“If you don’t know where you are going, you will probably end up somewhere else.” – Laurence J. Peter
Setting goals and making a plan is one of the most important things you can do to achieve success. This is true for almost anything you’d like to accomplish and is ceratinly true for meeting your health goals.
The first step is to start with your current state of health and determine where you would like to be. For example, you may have elevated cholesterol and BMI putting you at risk for heart disease and you now desire to lose some weight and start eating healthier.

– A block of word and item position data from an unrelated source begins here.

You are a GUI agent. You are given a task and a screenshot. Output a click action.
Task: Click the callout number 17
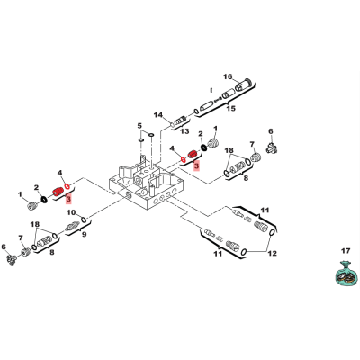(x=346, y=251)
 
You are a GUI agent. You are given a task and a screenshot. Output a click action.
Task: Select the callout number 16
(x=228, y=76)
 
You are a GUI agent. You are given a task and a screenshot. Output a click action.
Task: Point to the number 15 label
(x=230, y=108)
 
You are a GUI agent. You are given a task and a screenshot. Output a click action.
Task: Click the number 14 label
(x=158, y=114)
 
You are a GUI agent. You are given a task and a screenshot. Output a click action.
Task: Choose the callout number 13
(x=184, y=131)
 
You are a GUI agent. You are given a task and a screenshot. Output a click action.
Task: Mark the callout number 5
(x=140, y=125)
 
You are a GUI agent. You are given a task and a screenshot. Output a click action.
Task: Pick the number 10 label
(x=71, y=212)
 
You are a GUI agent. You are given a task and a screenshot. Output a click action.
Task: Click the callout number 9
(x=85, y=234)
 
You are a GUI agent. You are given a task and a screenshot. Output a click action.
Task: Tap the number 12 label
(x=273, y=254)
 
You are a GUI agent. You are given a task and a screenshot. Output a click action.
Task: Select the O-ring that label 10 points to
(x=85, y=220)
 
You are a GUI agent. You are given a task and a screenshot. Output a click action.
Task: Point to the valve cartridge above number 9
(x=72, y=226)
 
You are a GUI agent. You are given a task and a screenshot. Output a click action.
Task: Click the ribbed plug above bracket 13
(x=179, y=121)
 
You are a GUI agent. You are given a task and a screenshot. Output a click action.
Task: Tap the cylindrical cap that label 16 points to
(x=243, y=85)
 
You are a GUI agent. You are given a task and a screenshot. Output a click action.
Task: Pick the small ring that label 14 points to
(x=173, y=124)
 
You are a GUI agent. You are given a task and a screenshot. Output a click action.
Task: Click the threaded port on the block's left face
(x=128, y=196)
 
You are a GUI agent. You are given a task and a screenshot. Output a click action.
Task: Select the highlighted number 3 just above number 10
(x=69, y=199)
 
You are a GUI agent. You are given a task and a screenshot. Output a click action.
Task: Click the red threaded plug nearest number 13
(x=192, y=155)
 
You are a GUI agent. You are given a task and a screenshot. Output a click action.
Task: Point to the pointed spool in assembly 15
(x=206, y=105)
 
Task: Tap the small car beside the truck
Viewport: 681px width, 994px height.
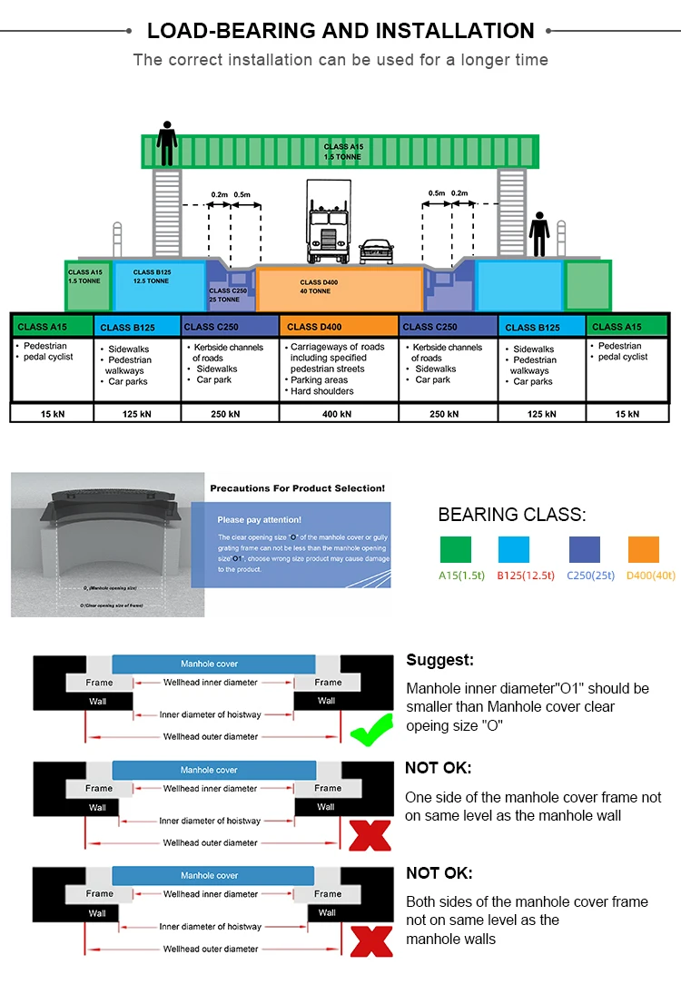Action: coord(376,251)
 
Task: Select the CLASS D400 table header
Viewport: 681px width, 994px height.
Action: coord(339,327)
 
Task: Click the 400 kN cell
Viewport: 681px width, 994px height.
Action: coord(338,414)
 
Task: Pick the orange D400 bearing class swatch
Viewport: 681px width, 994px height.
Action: coord(643,549)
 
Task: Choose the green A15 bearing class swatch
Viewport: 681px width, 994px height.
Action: coord(456,549)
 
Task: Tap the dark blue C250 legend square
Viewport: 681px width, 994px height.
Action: coord(584,549)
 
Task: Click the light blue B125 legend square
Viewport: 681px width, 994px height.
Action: coord(514,549)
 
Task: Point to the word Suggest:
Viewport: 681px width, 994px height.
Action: coord(439,661)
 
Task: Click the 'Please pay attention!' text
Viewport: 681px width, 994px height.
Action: coord(259,520)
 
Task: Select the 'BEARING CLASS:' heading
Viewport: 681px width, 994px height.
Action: coord(512,515)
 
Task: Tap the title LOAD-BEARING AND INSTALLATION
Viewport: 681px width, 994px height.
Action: coord(340,31)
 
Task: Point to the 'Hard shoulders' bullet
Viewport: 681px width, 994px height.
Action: coord(322,391)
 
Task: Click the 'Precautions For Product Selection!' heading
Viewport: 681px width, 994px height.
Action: coord(297,488)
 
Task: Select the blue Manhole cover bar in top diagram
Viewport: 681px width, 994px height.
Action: coord(212,664)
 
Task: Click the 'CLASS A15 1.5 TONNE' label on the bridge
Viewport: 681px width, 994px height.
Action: coord(342,152)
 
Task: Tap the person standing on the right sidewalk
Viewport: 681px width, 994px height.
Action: coord(539,234)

After identifying what your overall goal is (for example, lose weight and lower cholesterol) you’re now ready to make some goals, SMART goals. These goals are Specific, Measureable, Action-oriented, Realistic, and Time Sensitive. They’re the small steps or goals needed to guide you with the appropriate actions that lead to your overall goal.
Specific
Your goals need to be clear and state exactly what you want to happen. You should know when you’ve reached your goal. For example, instead of the goal “I want to exercise more”, you would change this to “I will walk 3 times for 30 minutes on Monday, Wednesday and Friday for the next month”.
Measureable
You need to measure your progress so SMART goals usually have a number associated with it. The previous example illustrates this with “I will walk 3 times for 30 minutes on Monday, Wednesday and Friday for the next month”.
Action-Oriented
SMART goals have action associated with it and focus on what you need to do rather than the end result. The previous example demonstrates this by “walking 3 times for 30 minutes”.
Realistic
SMART goals are challenging however they’re achieveable. Don’t set yourself up for failure by making the goal too lofty so that you fail. On the other hand, make it challenging enough so you push yourself a bit. In the previous example which sets the goal for 30 minutes for each walking session would be fine for someone who is going from 20 minutes in previous weeks and is now advancing but would be too much for a beginner.
Time Sensitive
SMART goals have a clear target to work towards and have an end point so you can then evaluate your progress and make changes to the goal or plan. The previous goal sets an end point of one month however you can set it for 2 weeks or less so you can evaluate your progress sooner.
Sit down and map out a plan that includes many SMART goals to get you where you want to be. They work!! Use this SMART Goals Worksheet to help you and place it some where visible to keep you reminded of your SMART goals. Keep a journal to track your progress. Good luck.